Days after the announcements of resumed cruising in the UK and several cruise lines redeploying their ships to England for UK coastal sailings, major British cruise ports are struggling to cope with the demand from cruise lines.
“The phone is red-hot. We’ve had a huge number of inquiries. At the moment, we’ve got 120 ships scheduled to call this summer,” Angie Redhead, head of Cruise Liverpool, told Cruise Industry News.
“It’s absolutely great that ships will be returning this summer. Liverpool is a maritime city: passenger shipping is in our DNA and the people in Liverpool cannot wait to see passenger ships on the Mersey again … Part of our recovery plan as a city is for tourism and hospitality to come back to life as quickly as possible. Cruise shipping is one element of that,” she added.
120 cruise calls at Liverpool Cruise Terminal include both – those homeporting and those calling in transit.
“A lot of those are confirmed, and a lot of those are trying to find available dates. The challenge is finding an available date. That’s where we’re at now, we are engaging with our cruise line partners, lots of conversations, lots of shuffling around. And, hopefully, every vessel that wants to call to Liverpool will be able to call to Liverpool,” Redhead said. “That’s our aspiration, the ideal scenario for everybody. We’re really excited.”
Rebekah Keeler, head of cruise for ABP Southampton, shared the enthusiasm about the return of cruise ships. “We very much welcome the news that UK domestic cruising can start again from May 17,” she told Cruise Industry News. “We remain confident about a strong future of cruise in Southampton and continue to work hard behind the scenes with our industry partners for a safe return to cruise. We’re excited to begin welcoming cruise lines back home to Europe’s leading cruise turn-around port.”
Partnership, Not Competition
So far, seven major cruise lines have announced their plans to restart operations in England.
According to Redhead, Cruise Liverpool has managed to build good relationships with cruise lines over the years, which helps in securing port of calls.
“We found that when a particular cruise line has called once, it’s never enough, and we see repeat visits from them in subsequent years,” she said.
However, despite the UK having a couple of ports available for calls, Redhead said it’s more of a partnership than a competition.
“Liverpool is part of Cruise Britain, and we work in partnership, we work collegiately, with all of our cruise port members and service providers, as well as with Scotland and Ireland, because we understand that no port can stand alone,” she said.
“We have to offer a geographical activity that works for the cruise ship and works well for the cruise passengers. That’s what we’ve done very well over the past few years – work collegiately with other ports and destinations. Of course, it’s a competition. But we have to also work in collaboration, which is what we do and what we really like to do,” Redhead added.
So far, only voyages between English ports have been permitted to restart on May 17. But the UK government is working with the home nations to get UK-wide domestic cruising “up and running,” according to a comment given by British MP Robert Courts to The Independent media outlet.

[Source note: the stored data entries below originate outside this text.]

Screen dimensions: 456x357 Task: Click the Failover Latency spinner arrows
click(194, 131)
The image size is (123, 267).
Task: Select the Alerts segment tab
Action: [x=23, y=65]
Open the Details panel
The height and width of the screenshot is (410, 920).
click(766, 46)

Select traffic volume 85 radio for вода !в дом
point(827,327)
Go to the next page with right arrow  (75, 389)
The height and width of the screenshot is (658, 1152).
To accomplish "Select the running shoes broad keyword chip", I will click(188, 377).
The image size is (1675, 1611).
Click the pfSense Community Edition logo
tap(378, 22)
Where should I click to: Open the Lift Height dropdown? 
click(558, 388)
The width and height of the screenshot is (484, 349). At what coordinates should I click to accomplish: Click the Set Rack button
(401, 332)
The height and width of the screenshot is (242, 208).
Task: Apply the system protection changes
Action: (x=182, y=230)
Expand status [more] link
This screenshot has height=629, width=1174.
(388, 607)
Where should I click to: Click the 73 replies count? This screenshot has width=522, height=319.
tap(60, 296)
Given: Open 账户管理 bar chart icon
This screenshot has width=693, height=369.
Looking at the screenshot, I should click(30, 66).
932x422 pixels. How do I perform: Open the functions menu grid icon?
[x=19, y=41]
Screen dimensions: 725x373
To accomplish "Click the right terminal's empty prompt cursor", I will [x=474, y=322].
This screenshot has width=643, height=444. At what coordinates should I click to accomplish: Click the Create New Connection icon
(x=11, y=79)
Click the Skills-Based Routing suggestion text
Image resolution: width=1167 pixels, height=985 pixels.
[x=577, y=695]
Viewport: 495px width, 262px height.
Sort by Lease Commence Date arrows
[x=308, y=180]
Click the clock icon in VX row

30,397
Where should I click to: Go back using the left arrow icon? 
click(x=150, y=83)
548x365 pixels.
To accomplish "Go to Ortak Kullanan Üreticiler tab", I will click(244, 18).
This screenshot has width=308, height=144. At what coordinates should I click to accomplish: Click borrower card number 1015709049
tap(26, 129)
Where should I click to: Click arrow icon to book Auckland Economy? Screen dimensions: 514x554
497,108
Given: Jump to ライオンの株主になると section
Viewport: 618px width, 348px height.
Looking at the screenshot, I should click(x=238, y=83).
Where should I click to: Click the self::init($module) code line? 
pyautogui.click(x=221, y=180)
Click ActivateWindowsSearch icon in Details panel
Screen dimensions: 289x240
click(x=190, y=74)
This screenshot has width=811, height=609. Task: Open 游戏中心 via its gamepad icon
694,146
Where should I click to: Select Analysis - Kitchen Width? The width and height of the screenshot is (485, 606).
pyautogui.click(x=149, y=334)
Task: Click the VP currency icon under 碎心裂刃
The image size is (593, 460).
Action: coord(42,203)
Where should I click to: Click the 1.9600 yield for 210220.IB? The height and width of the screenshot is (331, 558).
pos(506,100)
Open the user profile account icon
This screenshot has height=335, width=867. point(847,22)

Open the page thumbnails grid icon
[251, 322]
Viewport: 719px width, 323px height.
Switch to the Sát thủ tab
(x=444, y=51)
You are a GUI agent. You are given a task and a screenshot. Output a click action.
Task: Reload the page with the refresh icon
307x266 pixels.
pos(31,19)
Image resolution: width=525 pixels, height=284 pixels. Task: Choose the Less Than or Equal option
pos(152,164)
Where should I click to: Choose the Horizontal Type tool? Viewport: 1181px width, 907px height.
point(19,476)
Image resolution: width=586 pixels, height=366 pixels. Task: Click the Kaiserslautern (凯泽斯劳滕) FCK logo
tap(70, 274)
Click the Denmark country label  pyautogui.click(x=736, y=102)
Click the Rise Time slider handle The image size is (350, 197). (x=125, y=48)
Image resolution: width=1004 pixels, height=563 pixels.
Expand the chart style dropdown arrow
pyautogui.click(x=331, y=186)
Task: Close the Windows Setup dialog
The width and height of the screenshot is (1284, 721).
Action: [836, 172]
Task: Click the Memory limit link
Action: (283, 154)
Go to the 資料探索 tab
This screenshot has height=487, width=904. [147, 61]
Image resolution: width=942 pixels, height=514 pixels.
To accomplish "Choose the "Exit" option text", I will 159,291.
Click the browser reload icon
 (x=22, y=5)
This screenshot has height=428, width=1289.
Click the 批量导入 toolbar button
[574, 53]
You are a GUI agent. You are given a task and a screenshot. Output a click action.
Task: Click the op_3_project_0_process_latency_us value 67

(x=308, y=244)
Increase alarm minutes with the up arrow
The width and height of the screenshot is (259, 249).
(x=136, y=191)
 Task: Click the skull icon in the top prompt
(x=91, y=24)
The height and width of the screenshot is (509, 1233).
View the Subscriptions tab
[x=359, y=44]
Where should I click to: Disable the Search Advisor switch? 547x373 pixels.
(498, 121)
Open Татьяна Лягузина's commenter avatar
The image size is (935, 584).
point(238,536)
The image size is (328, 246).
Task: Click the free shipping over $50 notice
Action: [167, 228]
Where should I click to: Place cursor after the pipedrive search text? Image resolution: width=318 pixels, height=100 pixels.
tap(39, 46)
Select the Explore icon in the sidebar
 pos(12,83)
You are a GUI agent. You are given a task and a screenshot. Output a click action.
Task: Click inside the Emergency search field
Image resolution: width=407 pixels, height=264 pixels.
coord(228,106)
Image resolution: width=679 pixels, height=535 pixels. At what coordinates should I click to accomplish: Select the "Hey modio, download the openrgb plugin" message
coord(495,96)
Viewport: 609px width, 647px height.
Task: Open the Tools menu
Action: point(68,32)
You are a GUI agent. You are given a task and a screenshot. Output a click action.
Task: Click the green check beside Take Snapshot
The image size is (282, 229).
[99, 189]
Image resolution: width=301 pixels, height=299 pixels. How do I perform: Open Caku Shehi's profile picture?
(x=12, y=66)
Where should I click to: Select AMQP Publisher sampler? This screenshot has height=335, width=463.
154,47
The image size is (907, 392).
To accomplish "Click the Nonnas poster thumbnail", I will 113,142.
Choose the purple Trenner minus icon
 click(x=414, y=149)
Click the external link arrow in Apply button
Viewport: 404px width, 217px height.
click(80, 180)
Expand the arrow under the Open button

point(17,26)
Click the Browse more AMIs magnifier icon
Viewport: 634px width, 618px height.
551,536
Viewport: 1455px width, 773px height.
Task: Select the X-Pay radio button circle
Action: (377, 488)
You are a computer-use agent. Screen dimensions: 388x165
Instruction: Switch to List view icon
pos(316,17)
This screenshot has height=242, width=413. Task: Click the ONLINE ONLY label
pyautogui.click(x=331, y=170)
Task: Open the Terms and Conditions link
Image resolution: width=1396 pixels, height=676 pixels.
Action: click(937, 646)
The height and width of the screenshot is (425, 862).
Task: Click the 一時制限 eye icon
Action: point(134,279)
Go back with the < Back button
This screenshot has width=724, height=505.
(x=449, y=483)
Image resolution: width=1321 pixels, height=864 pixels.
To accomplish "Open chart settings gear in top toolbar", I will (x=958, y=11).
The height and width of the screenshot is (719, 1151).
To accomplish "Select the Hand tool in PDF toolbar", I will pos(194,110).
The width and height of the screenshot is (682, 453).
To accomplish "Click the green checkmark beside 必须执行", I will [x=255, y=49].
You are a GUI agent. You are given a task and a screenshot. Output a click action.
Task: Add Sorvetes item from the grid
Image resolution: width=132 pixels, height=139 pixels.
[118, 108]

“We really cannot wait for the return of international passenger shipping,” Redhead said. “But we will be ready when the cruise industry is to receive those ships.”
“Cruise Britain and all member ports and service providers are working closely with industry partners toward the safe restart of cruise in the UK and we are not able to comment further at this time,” commented Kay Greenway, director of Cruise Britain.